An interesting passage of Scripture found in the New Testament is "First of all you must understand this, that no prophecy of scripture is a matter of one's own interpretation, because no prophecy ever came by human will, but men and women moved by the Holy Spirit spoke from God" (NRSV I Peter 1.20-21).

Interpretation of the text always follows the reading of the text. What did the author have in mind when it was written? What was the original intention of the author? What was the culture of the time? What type of literature is the text? Three things are always intertwined in interpretation: the author, the text and the reader.

I have always found helpful the so-called Wesleyan Quadrilateral. Faith questions and Biblical interpretation can be approached through four basic questions: What do the Holy Scriptures say about it? What does church tradition through the ages say about it? What does reason — your brain — say about it? What does your experience — your heart — say about it?

We must always be aware of the use and abuse of Scripture. Often we have interpreted Scripture to further our own personal and social needs. The justification of the institution of slavery in America, for example, was done by some who chose selected verses found in the Bible. We need to remember that Scripture always points beyond itself to God. The trap some of us fall into is the idolatry of Scripture or making the Bible, rather than God, the focus of worship.

Jewish history begins with the account of God's call to Abram and Sari in Chapter 12 of the Book of Beginnings. The first eleven chapters of Genesis are often called "primeval history." They are faith stories designed to tell a religious truth or answer some serious human questions.
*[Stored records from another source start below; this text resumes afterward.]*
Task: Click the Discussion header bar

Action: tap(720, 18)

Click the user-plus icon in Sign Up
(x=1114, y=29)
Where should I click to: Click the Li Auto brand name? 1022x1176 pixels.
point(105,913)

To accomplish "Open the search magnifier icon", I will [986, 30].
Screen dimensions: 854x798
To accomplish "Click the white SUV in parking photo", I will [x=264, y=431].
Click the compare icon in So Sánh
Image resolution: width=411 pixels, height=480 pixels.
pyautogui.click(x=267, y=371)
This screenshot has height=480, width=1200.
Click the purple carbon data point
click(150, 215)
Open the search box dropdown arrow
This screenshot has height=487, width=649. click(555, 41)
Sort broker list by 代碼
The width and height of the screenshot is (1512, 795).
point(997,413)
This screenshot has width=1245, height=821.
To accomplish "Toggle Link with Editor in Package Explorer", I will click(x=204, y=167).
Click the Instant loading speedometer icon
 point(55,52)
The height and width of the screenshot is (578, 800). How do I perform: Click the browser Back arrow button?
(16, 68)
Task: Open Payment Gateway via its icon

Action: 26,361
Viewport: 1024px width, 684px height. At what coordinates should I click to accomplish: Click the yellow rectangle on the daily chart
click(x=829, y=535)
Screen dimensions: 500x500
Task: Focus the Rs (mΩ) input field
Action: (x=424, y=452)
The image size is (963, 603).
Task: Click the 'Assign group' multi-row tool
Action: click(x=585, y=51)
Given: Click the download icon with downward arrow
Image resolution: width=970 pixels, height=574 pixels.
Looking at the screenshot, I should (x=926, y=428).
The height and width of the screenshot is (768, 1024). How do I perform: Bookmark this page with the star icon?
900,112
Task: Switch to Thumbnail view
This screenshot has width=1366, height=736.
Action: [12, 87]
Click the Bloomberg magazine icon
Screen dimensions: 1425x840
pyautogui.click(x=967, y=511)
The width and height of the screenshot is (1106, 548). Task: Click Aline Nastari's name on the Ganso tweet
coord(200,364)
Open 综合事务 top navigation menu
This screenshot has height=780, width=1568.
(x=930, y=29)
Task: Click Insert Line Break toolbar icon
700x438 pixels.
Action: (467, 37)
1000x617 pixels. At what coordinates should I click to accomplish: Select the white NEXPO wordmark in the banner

We need to take these stories seriously, but to interpret these stories literally is to destroy the meaning of the text and does an injustice to the various writers.

Here are five stories that we are invited to interpret and struggle with:

•The origin of the universe and human life — two back-to-back accounts of creation from different sources are found in Genesis 1-2.

•The story of disobedience, the Garden of Eden, and the account of Adam and Eve.

•Violence and murder in the story of two brothers, Cain and Abel.

•The destruction of an evil generation, Noah, the flood and the promise of the Creator to start over.

•The tower of Babel, the confusion of languages and the dispersal of post-flood people.

The interpretation of Holy Scripture can often lead to life-and-death issues. In the Islamic faith, for example, some have interpreted selected verses in the Koran as saying "convert, pay a price or die." Others less violent in their interpretation call for all humans to live together but still interpret their faith as the true faith and others as apostasy to the truth of God. Still others living in more democratic places tend to interpret verses in the Koran as calling for all people to live and work together in peace and harmony with one another while respecting other religious faiths.

If a Christian was elected to be president of the U.S. would he or she in their interpretation of Scripture put the emphasis on the literal teaching of Jesus? As followers of Jesus how would you reconcile the command of Jesus to love our enemies and pray for those who persecute us while at the same time taking an oath to defend the nation against all enemies foreign and domestic? Would that person's interpretation of the words of Jesus — to feed the hungry, clothe the naked, welcome the stranger and care for the sick — result in congressional legislation to carry these faith commands out in daily life?

Let the dialogue continue. I only ask that you think on these things.